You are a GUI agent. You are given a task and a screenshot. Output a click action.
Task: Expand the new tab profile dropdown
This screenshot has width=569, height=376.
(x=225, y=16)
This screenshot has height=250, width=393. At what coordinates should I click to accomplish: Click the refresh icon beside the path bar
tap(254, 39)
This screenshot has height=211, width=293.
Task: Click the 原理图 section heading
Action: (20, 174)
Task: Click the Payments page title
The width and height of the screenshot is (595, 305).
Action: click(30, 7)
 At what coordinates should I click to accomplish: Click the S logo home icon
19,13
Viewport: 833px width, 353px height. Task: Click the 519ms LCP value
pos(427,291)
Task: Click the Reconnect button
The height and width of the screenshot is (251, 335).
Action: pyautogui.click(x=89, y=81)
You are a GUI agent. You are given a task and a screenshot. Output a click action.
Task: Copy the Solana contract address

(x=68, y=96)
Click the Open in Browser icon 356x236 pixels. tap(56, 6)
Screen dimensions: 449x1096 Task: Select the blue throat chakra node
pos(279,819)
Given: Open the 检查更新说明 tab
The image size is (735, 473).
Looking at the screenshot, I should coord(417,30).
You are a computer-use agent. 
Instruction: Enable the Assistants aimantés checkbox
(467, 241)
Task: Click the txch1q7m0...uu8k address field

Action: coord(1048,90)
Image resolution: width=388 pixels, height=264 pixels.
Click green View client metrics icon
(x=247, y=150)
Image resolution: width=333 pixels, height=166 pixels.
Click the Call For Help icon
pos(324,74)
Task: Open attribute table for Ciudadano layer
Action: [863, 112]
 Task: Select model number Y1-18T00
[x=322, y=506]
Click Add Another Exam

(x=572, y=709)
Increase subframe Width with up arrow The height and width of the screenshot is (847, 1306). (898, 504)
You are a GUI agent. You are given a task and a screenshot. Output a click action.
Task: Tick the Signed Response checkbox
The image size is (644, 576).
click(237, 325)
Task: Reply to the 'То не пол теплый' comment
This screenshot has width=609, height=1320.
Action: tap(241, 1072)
****************
Give the complete material back, word for word.

You are a GUI agent. You are given a task and a screenshot. Output a click action.
Task: Expand the new tab profile dropdown
This screenshot has width=569, height=376.
(x=225, y=16)
This screenshot has height=250, width=393. At what coordinates should I click to accomplish: Click the refresh icon beside the path bar
tap(254, 39)
This screenshot has height=211, width=293.
Task: Click the 原理图 section heading
Action: (20, 174)
Task: Click the Payments page title
The width and height of the screenshot is (595, 305).
Action: click(30, 7)
 At what coordinates should I click to accomplish: Click the S logo home icon
19,13
Viewport: 833px width, 353px height. Task: Click the 519ms LCP value
pos(427,291)
Task: Click the Reconnect button
The height and width of the screenshot is (251, 335).
Action: pyautogui.click(x=89, y=81)
You are a GUI agent. You are given a task and a screenshot. Output a click action.
Task: Copy the Solana contract address

(x=68, y=96)
Click the Open in Browser icon 356x236 pixels. tap(56, 6)
Screen dimensions: 449x1096 Task: Select the blue throat chakra node
pos(279,819)
Given: Open the 检查更新说明 tab
The image size is (735, 473).
Looking at the screenshot, I should coord(417,30).
You are a computer-use agent. 
Instruction: Enable the Assistants aimantés checkbox
(467, 241)
Task: Click the txch1q7m0...uu8k address field

Action: coord(1048,90)
Image resolution: width=388 pixels, height=264 pixels.
Click green View client metrics icon
(x=247, y=150)
Image resolution: width=333 pixels, height=166 pixels.
Click the Call For Help icon
pos(324,74)
Task: Open attribute table for Ciudadano layer
Action: [863, 112]
 Task: Select model number Y1-18T00
[x=322, y=506]
Click Add Another Exam

(x=572, y=709)
Increase subframe Width with up arrow The height and width of the screenshot is (847, 1306). (898, 504)
You are a GUI agent. You are given a task and a screenshot. Output a click action.
Task: Tick the Signed Response checkbox
The image size is (644, 576).
click(237, 325)
Task: Reply to the 'То не пол теплый' comment
This screenshot has width=609, height=1320.
Action: tap(241, 1072)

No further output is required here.